▸ **Instructions for the task**: When the line containing "Where should I click to: Expand" appears in the data below, begin copying there and stop only after the line containing "Task: Click the IEEE 802.11b standards text".

[Collected data entries]

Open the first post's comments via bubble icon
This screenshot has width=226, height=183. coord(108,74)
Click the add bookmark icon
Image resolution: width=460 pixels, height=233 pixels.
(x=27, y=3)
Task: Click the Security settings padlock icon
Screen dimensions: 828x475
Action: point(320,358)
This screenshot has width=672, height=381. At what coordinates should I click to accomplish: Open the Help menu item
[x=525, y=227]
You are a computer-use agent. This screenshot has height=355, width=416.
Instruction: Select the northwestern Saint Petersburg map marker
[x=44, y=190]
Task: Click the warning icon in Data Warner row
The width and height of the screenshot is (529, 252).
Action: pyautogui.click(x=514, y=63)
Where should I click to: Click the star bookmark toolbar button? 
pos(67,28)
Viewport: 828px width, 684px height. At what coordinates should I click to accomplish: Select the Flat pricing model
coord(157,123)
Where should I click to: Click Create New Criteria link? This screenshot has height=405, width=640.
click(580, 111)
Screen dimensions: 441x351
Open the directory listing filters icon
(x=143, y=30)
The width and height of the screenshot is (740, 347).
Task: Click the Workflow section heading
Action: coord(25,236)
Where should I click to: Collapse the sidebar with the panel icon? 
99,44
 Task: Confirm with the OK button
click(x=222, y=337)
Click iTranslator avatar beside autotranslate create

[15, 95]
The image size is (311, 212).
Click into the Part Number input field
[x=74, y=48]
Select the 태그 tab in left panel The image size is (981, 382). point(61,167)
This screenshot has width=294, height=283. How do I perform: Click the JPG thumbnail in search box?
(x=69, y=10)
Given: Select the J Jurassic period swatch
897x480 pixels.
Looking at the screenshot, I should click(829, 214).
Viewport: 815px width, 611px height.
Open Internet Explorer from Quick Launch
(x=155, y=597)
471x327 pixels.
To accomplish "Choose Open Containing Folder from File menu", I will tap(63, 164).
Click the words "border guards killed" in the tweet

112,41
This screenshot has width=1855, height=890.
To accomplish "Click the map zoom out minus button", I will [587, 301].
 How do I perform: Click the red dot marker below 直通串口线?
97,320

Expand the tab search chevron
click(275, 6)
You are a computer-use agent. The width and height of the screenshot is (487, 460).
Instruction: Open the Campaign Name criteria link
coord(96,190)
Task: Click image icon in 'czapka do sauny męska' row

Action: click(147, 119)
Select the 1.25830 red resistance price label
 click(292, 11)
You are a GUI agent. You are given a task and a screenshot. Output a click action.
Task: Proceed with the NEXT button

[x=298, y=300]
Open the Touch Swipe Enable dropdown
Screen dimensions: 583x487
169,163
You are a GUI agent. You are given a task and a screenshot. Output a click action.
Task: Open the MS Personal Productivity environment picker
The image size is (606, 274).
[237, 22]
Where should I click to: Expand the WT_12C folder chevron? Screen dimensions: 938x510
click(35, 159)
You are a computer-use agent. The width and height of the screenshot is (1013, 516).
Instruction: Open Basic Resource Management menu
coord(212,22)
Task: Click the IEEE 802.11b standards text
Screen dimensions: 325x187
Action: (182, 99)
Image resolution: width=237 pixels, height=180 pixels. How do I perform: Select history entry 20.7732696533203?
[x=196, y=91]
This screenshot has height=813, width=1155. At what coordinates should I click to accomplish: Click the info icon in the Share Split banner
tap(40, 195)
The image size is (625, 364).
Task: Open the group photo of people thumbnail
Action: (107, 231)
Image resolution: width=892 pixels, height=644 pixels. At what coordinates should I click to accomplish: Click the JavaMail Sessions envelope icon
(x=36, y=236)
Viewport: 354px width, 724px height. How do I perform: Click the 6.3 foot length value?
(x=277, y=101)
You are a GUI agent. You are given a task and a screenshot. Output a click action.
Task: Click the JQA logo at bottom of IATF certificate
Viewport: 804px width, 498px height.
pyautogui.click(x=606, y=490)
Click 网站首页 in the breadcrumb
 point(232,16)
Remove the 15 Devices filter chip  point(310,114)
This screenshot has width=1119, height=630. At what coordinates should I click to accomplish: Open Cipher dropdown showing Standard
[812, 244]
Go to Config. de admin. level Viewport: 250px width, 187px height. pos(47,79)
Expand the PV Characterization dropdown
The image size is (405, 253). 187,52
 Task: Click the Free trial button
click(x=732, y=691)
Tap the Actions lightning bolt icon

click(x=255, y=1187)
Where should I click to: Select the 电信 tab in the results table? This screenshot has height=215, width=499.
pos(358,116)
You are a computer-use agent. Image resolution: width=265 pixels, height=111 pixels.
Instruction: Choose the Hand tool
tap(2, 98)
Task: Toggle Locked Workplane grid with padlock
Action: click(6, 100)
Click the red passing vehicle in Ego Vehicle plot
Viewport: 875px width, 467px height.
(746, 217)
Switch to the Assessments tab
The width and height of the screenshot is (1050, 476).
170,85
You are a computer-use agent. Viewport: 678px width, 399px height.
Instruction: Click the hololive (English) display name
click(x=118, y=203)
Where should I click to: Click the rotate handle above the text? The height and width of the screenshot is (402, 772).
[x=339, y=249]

▸ **Response area**:
Where should I click to: Expand the WT_12C folder chevron? Screen dimensions: 938x510
click(35, 159)
You are a computer-use agent. The width and height of the screenshot is (1013, 516).
Instruction: Open Basic Resource Management menu
coord(212,22)
Task: Click the IEEE 802.11b standards text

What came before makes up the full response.